WORK INSTRUCTIONS.
a) In the physician survey article, what share of physicians described themselves as negative or pessimistic about the future of the medical profession?
b) Reproduce the stretch of the physician survey article from "The majority of" through "The Physicians Foundation.".
c) Pick up the physician survey article after its last sentence and keep writing.

*** PROVIDED TEXT Section Begins ***

The majority of physicians are pessimistic about the future of their profession and half are planning to change the way they practice medicine, according to survey results published by The Physicians Foundation.
The survey, which received more than 13,000 responses, found that 77% of physicians described themselves as negative or pessimistic about the future of the medical profession. Only 42% of physicians said they would recommend medicine as a career to their children or young people. Looking more closely at the results, it appears that older physicians, practice owners, specialists, and male physicians are among the most pessimistic.
Younger physicians, employed physicians, female physicians and primary care physicians tend to have a brighter outlook. This is likely due to the fact that practice owners face more administrative struggles and reimbursement challenges. Also, older physicians have the burden of perspective and can compare the current healthcare situation to year’s past.

*** PROVIDED TEXT Section Ends ***
*** GIVEN RECORDS Section Begins ***

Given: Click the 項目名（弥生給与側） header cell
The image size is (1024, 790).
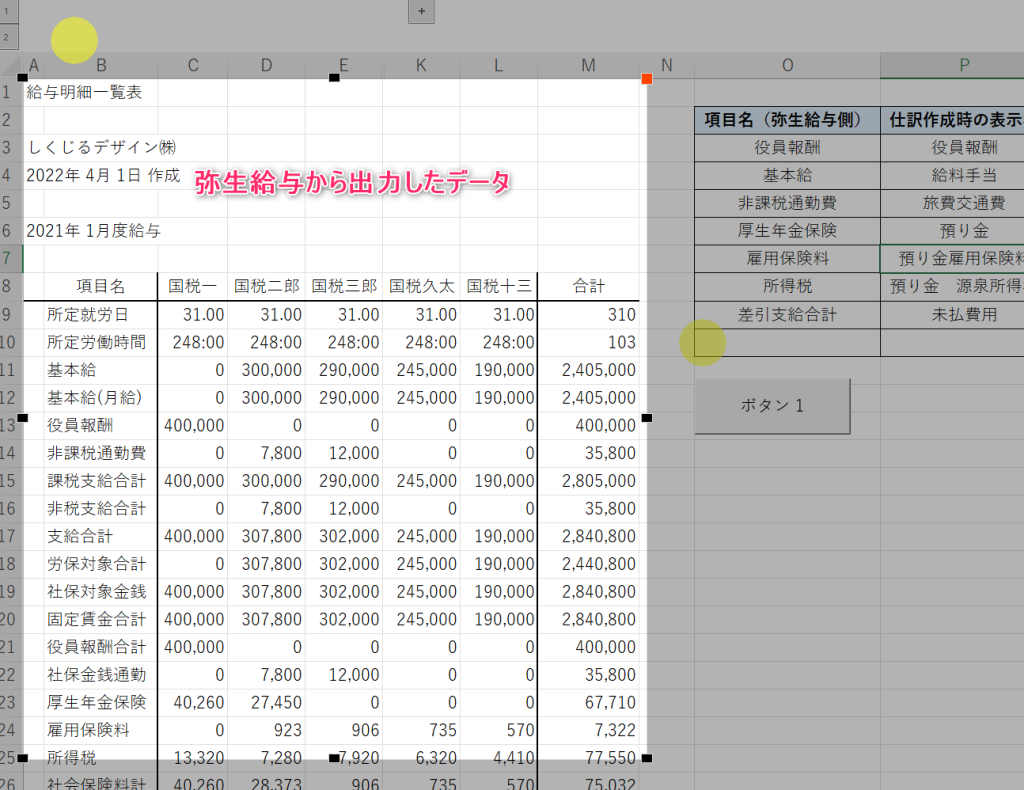Looking at the screenshot, I should (x=787, y=120).
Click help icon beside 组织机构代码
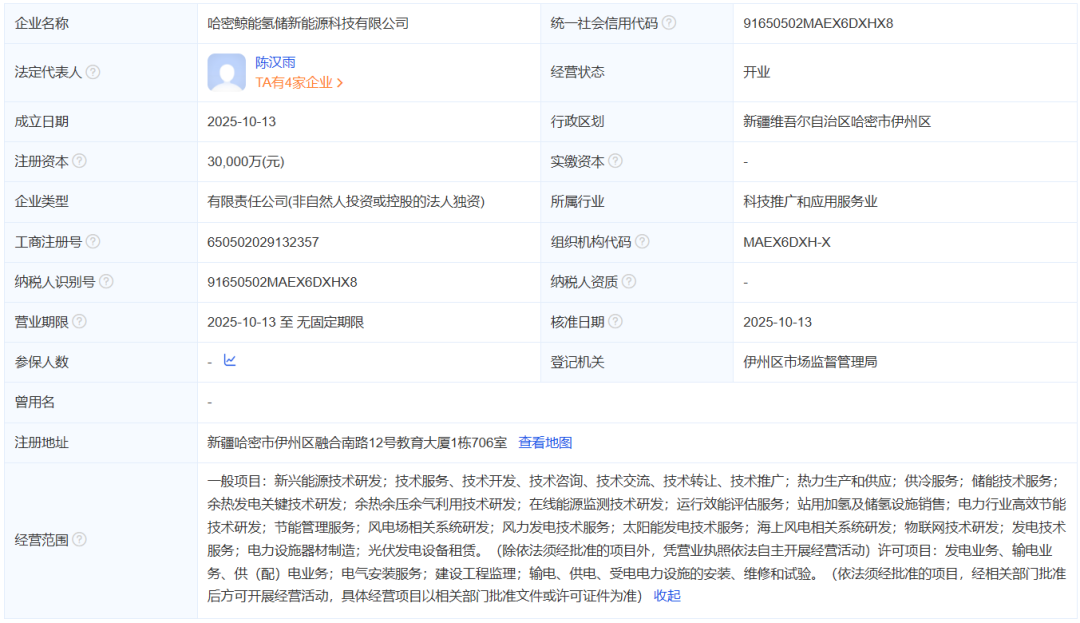This screenshot has width=1080, height=623. click(642, 242)
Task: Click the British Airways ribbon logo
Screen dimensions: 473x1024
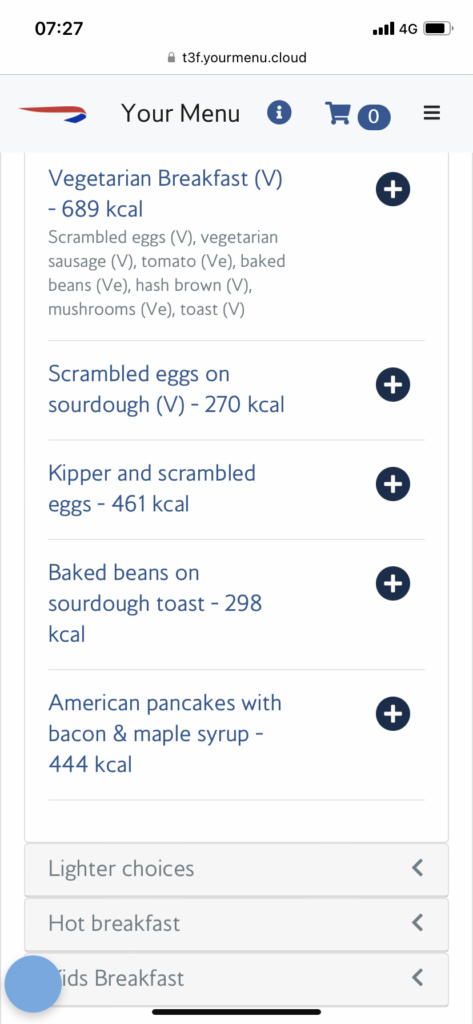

*** GIVEN RECORDS Section Ends ***

EXERCISE RESULTS.
a) 77% of physicians.

b)
The majority of physicians are pessimistic about the future of their profession and half are planning to change the way they practice medicine, according to survey results published by The Physicians Foundation.

c)
So what are physicians doing about their negativity? Well, half said they will continue to practice medicine the same way for the next three years. However, 22% plan to cut back on hours, which is consistent with a trend observed in a study published in the Journal of the American Medical Association. That study found that between 1977 and 1996 physicians worked an average of 55 hours per week. That number fell to 51 hours per week between 1997 and 2008, which is equal to losing of 36,000 full time physicians.
In short, cutting back hours will make the predicted physician shortage worse. Other popular plans for the next three years include: retirement (13%), non-clinical healthcare position (10%), concierge medicine (7%) locum tenens (6%), and hospital employment (6%).